You may have fond memories of baking these cookies with your parents or inhaling their aroma every time you walked into Grandma’s house. Maybe you even make them with your own kids now!
Did you know that Chocolate Chip Cookies were invented in the 1930’s? Despite what you’ve heard, it wasn’t by accident, although no one ever would have ever guessed that they’d become a sweet American staple for years afterward.
Ruth Graves Wakefield owned the Toll House Inn in Whitman, Massachusetts and was renowned for her scrumptious home cooking. Wanting to please her guests with a new dessert, she added nuts and chunks of semi-sweet Nestlé chocolate to her cookies, which were served with ice cream… and the iconic treat was born!

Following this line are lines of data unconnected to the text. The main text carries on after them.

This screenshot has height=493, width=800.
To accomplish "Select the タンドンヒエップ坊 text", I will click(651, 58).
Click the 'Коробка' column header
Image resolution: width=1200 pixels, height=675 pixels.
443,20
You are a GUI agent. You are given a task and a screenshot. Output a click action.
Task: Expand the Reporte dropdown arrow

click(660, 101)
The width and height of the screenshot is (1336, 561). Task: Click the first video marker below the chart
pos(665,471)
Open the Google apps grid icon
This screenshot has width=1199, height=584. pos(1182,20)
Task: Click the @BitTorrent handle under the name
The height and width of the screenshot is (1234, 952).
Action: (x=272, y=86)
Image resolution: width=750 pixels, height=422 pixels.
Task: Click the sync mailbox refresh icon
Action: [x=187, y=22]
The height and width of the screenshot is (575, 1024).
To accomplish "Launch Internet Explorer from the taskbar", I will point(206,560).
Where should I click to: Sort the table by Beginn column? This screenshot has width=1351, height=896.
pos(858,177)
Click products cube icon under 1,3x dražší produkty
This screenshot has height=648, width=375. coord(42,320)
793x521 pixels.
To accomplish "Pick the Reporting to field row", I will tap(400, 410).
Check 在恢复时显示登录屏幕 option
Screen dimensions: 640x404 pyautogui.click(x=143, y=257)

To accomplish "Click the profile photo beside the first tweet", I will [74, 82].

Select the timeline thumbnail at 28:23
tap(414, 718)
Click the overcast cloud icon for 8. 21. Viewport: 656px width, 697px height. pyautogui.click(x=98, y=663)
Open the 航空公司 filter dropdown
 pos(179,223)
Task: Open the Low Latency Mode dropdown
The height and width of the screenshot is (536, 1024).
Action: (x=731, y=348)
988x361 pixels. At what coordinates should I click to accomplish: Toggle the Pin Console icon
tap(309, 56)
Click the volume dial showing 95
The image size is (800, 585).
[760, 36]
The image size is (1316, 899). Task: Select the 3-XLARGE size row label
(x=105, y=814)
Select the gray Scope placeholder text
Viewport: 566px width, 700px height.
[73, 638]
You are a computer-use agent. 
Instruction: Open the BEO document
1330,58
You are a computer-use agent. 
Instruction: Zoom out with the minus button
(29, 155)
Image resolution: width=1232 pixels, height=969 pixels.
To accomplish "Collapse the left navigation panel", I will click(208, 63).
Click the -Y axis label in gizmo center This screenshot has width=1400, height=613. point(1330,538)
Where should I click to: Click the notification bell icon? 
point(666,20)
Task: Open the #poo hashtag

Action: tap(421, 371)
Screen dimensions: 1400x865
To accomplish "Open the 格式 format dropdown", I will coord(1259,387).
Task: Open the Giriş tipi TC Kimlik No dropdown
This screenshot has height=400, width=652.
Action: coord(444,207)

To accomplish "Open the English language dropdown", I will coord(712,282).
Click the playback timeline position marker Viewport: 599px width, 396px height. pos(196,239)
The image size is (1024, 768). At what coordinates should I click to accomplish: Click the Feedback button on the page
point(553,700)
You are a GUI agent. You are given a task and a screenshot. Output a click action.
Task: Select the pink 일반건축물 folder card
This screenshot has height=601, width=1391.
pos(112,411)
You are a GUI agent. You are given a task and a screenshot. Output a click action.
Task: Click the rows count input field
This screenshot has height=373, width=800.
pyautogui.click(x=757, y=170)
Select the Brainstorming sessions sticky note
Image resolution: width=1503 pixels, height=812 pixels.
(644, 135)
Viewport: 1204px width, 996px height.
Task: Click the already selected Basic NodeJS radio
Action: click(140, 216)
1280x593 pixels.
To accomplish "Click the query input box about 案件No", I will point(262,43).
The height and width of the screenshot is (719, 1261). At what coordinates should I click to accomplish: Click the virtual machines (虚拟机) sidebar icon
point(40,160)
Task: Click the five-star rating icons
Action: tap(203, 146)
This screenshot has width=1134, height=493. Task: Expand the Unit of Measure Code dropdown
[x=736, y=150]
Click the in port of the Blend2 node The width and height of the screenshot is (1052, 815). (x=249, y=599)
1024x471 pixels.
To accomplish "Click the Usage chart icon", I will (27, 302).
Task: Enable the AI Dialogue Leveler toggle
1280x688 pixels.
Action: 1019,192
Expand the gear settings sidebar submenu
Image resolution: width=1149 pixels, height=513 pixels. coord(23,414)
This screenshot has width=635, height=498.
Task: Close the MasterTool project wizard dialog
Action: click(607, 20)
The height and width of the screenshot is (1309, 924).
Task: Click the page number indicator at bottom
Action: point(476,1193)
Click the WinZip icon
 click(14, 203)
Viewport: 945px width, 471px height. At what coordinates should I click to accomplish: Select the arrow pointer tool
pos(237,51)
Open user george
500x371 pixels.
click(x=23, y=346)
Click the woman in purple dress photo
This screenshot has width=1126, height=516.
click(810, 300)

Wakefield eventually gave Nestlé permission to use her recipe, and supposedly (and unsurprisingly) received free chocolate for life. That cravable Toll House Cookie recipe is still printed on bags of Nestlé chocolate chips to this day.
If you’ve never tried the original Toll House Chocolate Chip Cookie recipe, it’s about time! And if you have — well, you may be overdue for a chewy, chocolatey, oven-fresh batch.
America’s favorite cookies are made with basics like flour, eggs, and baking soda, but a mix of both white and brown sugars add a little depth to their sweetness. Then, vanilla and two sticks of butter (!) make them extra rich.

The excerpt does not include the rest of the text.